Sure, it’s the cliche of cliches. Somebody goes into shock in every medical drama and half of all sitcoms. How realistic are they?
Not very. I went into shock today during a nuclear stress test. It wasn’t fatal and it wasn’t comic.
Nuclear stress tests are easy stuff. You can do most all of it lying down, plus you have to eat a high-fat sandwich during the process. That’s practically a spa. (Name ten other procedures during which they ask if you want to go to McDonald’s. Name two.)
Until I got to the part where they injected me with Lexiscan.
Regadenoson, sold under the brand name Lexiscan among others, is an A2A adenosine receptor agonist that is a coronary vasodilator that is commonly used in pharmacologic stress testing. It produces hyperemia quickly and maintains it for a duration that is useful for radionuclide myocardial perfusion imaging.
The nurse told me that most people feel no symptoms and some feel mild shortness of breath. I was in group three. As soon as the Lexiscan entered the iv, shortness of breath entered the room in a hurry. Then I felt cold and clammy. My fingers tingled. I broke out in heavy sweat. Every single cubic inch of my body started complaining, asking in loud tones, hey, how about death, is that option on the table? Hmm, tempting, I replied. Ask me again if I still feel like this in 30 seconds.
Fortunately, the antidote to Lexiscan shock is a simple injection of caffeine. I’m not much of a coffee drinker. I was disbelieving of the equally all-pervasive tv cliche of people needing their morning jolt of caffeine and being zombies until they partook. I was wrong. Intravenous caffeine is, how can I put this, nice. No, no golden glow like heroin, no sudden rush like cocaine, no touched by a live wire like speed. (Not that I would know personally.) But all my symptoms drifted off to another ward almost immediately. I haven’t felt this pleasantly awake and eager and able to take part in life since well before my heart became as congested as the 405. Instead of crawling home I went shopping.
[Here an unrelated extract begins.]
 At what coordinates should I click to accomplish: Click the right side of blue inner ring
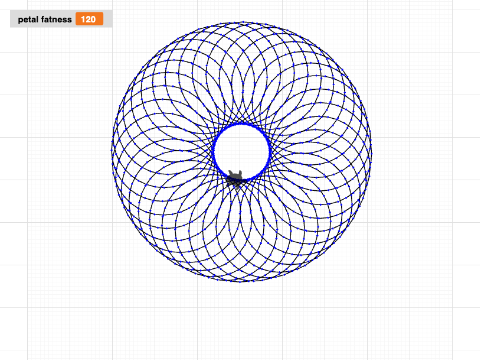268,152
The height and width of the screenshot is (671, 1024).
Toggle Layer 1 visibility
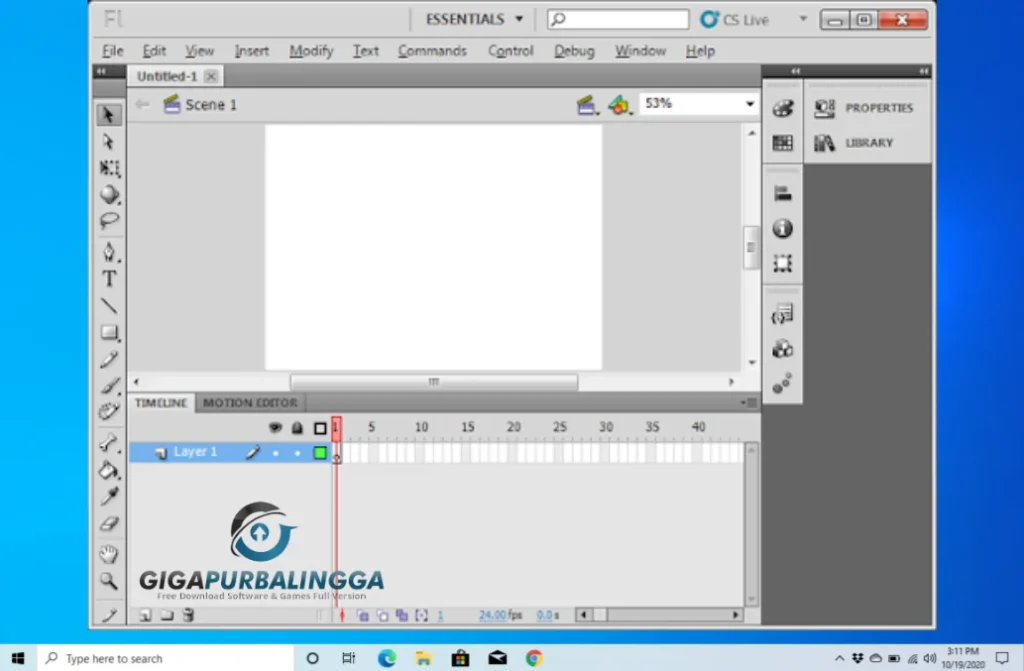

What a weird day. The nuclear part of a stress test means an injection of Technetium-99m, m for medical grade. Radioactive with a half-life of 6 hours. If I bite you, you will have the proportional strength of someone too weak to take a normal stress test. Your loss.
Has anybody else been through this? How was it handled? Hope it was as fast and good as my experience today.